SAN DIEGO — A new Berkeley Institute of Governmental Studies poll out Thursday shows that housing affordability, homelessness, crime, and gas prices are the top four issues voters are worried about.
California ranks among the worst in the country in some of these categories right now, but will that be enough to unseat elected officials?
This is where experts somewhat disagree.
California Republican Party Chairwoman Jessica Milan Patterson said the party is ready to run away with what voters told the pollsters are their utmost concerns.
“Whether it's housing, crime, or education, California democrats have failed Californians," Patterson said. "I think that going into the November 2022 Election, California Republicans are going to be able to offer real solutions to real problems that California democrats have fallen away from.”
Political Analyst Steve Swatt said crime is a powerful voting issue because it drives fear, and fear drives people to the polls.

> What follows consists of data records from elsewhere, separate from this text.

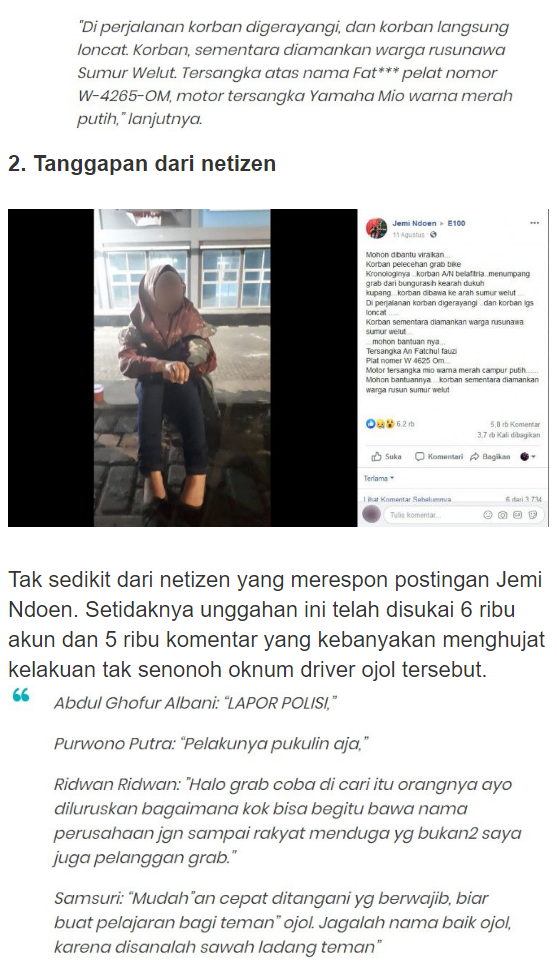This screenshot has width=557, height=962.
Task: Click the photo of seated woman
Action: pyautogui.click(x=182, y=367)
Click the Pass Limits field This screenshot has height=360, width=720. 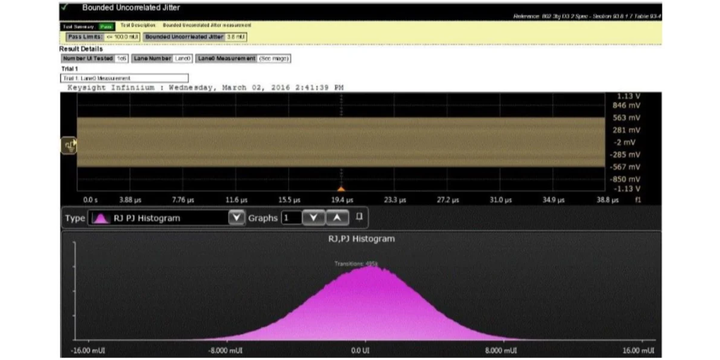pos(103,37)
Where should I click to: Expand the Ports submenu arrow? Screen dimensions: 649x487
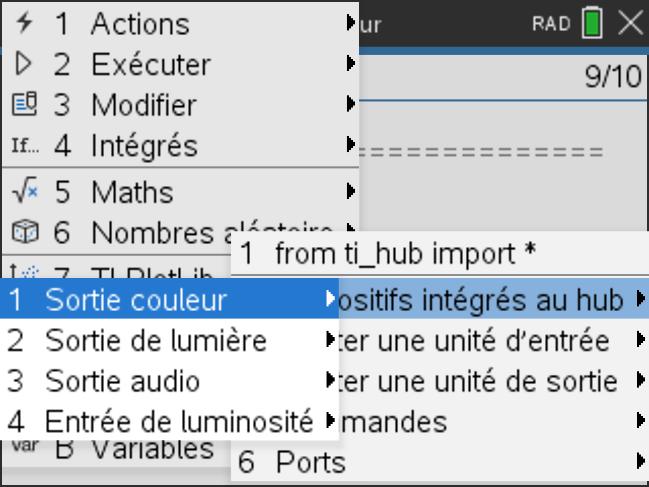click(x=640, y=461)
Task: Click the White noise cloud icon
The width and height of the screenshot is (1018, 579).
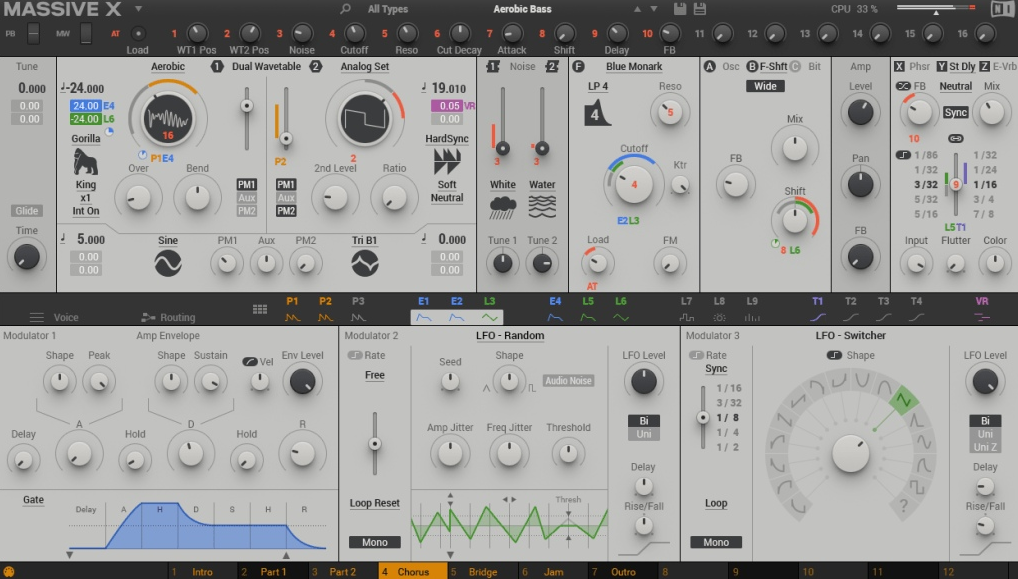Action: pyautogui.click(x=502, y=207)
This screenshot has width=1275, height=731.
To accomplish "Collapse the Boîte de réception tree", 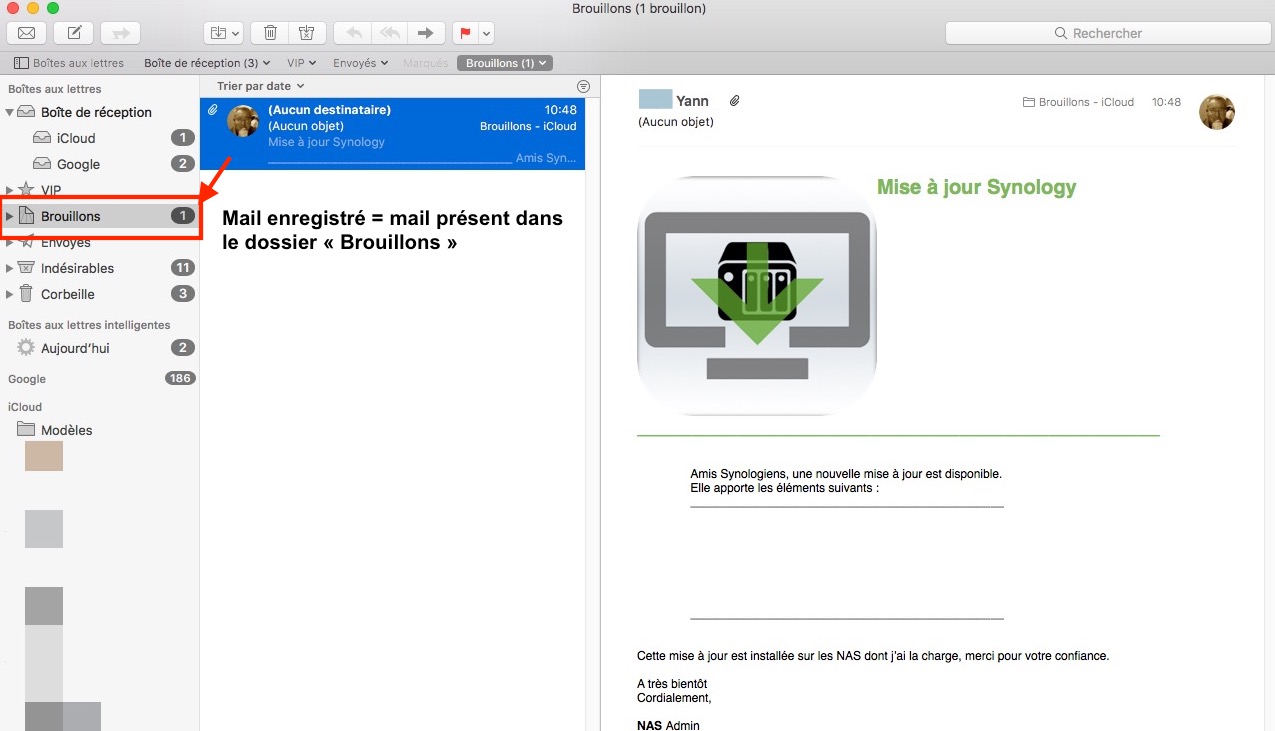I will (x=10, y=112).
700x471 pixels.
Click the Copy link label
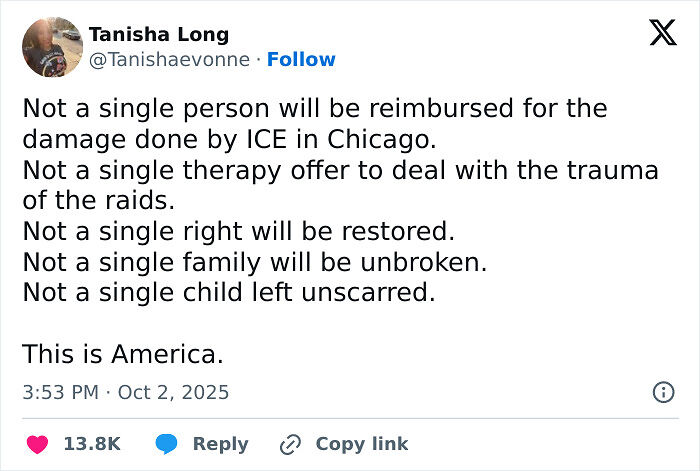(x=361, y=444)
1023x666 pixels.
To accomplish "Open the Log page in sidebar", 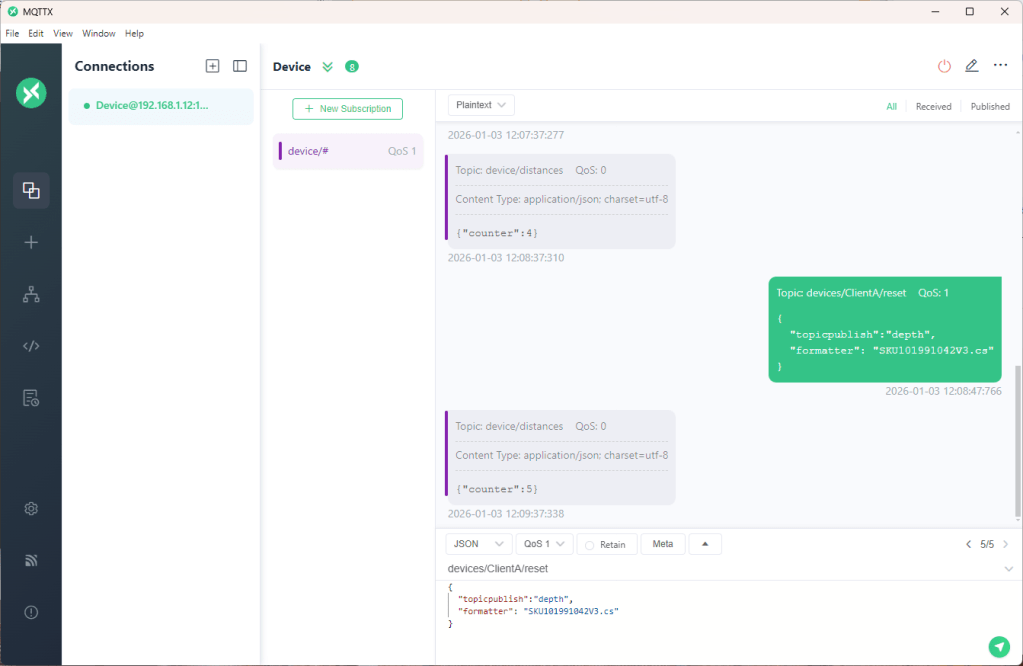I will coord(31,398).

“So if crime goes down, the party in power can claim credit for that," Swatt said. "If crime goes up, the party in power is blamed. In the last two years, since the pandemic started, crime has been going up. So democrats definitely are on the defensive.”
An earlier Berkeley IGS survey showed a 51% majority of voters also downrates the governor’s performance on crime. That’s up 16 percentage points from 2020.
But Swatt said because of the recall, those numbers won't mean much.
"Governor Newsom should cruise to an easy reelection victory," he said. "Where it could make an impact is on the down-ticket races."
Races for attorney general, for example.
"Rob Bonta, the Democrat, wants to run for election (he was appointed to the post), but you have some pretty good opposition there, including Anne Marie Schubert as an independent from Sacramento."
Chairman of the San Diego Democratic Party Will Rodriguez-Kennedy said they’re actively responding to the fear the polls confirmed.
“Our party has always believed that when people speak that we listen and that we execute their will,” Rodriguez-Kennedy said.
'Worried', however, is not a word he would use to describe down-ticket races.
“A lot of this will go away once we start recovering as a state from the pandemic," he said. "A lot of this will also as we address some of the underlying sort of systemic issues.”
Prominent GOP Political Consultant Mike Madrid believes California is so blue, that he doesn’t think it’ll make an impact in any of the down-ticket races.
Madrid believes people would rather hold out hope that their party fixes the problem than go to the alternative.
Something of note in the Berkeley poll: while crime overall is one of the top voting issues, there’s a big disparity when you break it down by party. About 40% of republicans listed it as their number one, but only 14% of Democrats did.